Deriving $F = ma$ - Newton's Second Law of Motion

1) Yes indeed, the absence of a $\Delta$ in the second expression is just a typo.

2) The last expression is derived assuming that mass is a constant. If it helps, just set the mass equal to 4, or something. If we want to know how the quantity $ 4v $ changes, we really only need to know how the quantity $v$ changes. Suppose $v$ changes from $v_1$ to $v_2$. Then

$$ \Delta v = v_2 - v_1 \,,$$

and what will $\Delta(4v)$ be? Why it will be

$$ \Delta(4v) = 4v_2 - 4v_1 = 4(v_2 - v_1) = 4\Delta v \,.$$

So the constant comes out the front, because it doesn't change between the start and end points that you're considering. Hence it can be factored out.

3) It's important that I point out that

$$ \frac{\Delta p}{\Delta t} = m \frac{\Delta v}{\Delta t} $$

is not Newton's second law. It's just a relationship between the rate of change of momentum and acceleration, and can be derived straight from the definitions of these things. Newton's second law cannot be derived, and is a statement of real physical content --- hence it is called a law. Newton's law can be written as either

$$ F = m \frac{\Delta v}{\Delta t} \,, $$

or

$$ F = \frac{\Delta p}{\Delta t} \,,$$

whichever you prefer. You can show these two are equivalent using the argument in your textbook (although in fact they're not quite equivalent, as I established above --- the first equation only holds when mass is constant; the second is more general, and more universally true).

The point is that Newton's second law tells us how the acceleration or rate of change of momentum of an object is related to the force acting on it.

Hope this helps!


  1. Yes. It should be: $$\frac{dp}{dt}=\frac{d(mv)}{dt}$$ I'm using $d$ instead of $\Delta$ because I am thinking about the limit where the changes in $p$ and $t$ are very small. Then these are called infinitessimal changes, and denoted by a $d$.

  2. Usually, when one considers simple problems in Newtonian mechanics, what one does is study a given object with a fixed and constant mass, $m$. This means that $dm=0$ at all times by definition. We have, using the product rule (which only holds for infinitessimal changes): $$\frac{d(mv)}{dt}=v\frac{dm}{dt}+m\frac{dv}{dt}$$ Can you guess what happens to the first term on the right hand side of the equal sign?


You are right, there is a $\Delta$ missing in front of the $t$.

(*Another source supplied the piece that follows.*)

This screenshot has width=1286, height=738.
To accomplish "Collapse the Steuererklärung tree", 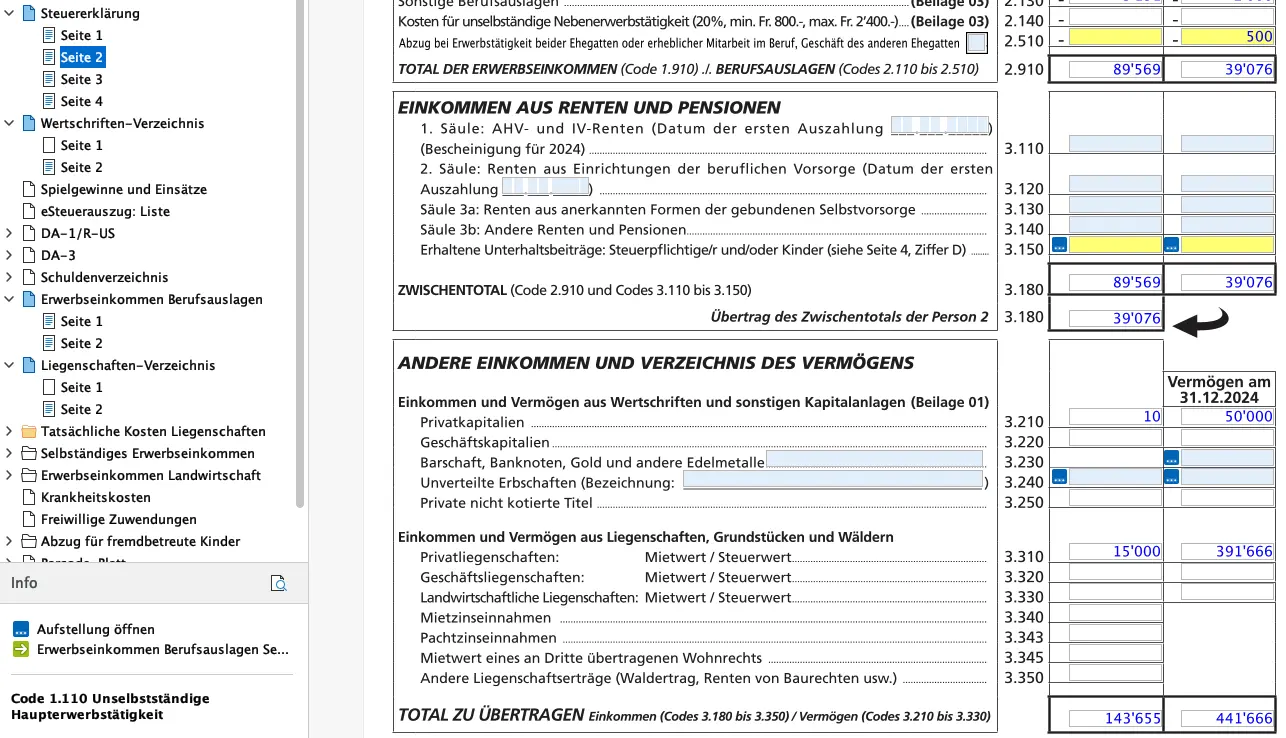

$\Delta v = v_2 - v_1$. If the mass is not changing, then $\Delta (mv) = mv_2 - mv_1 = m(v_2 - v_1) = m\Delta v$. Hope that helps.

The equation that includes $\frac{\Delta m}{\Delta t}$ is not Newton's second law. The second law is valid only for systems of constant mass. An equation like that one does appear in the complete analysis of systems of variable mass (like a rocket with its propellent being exhausted from the rear). It is also sometimes called Newton' second law in incorrect analyses of the rocket problem.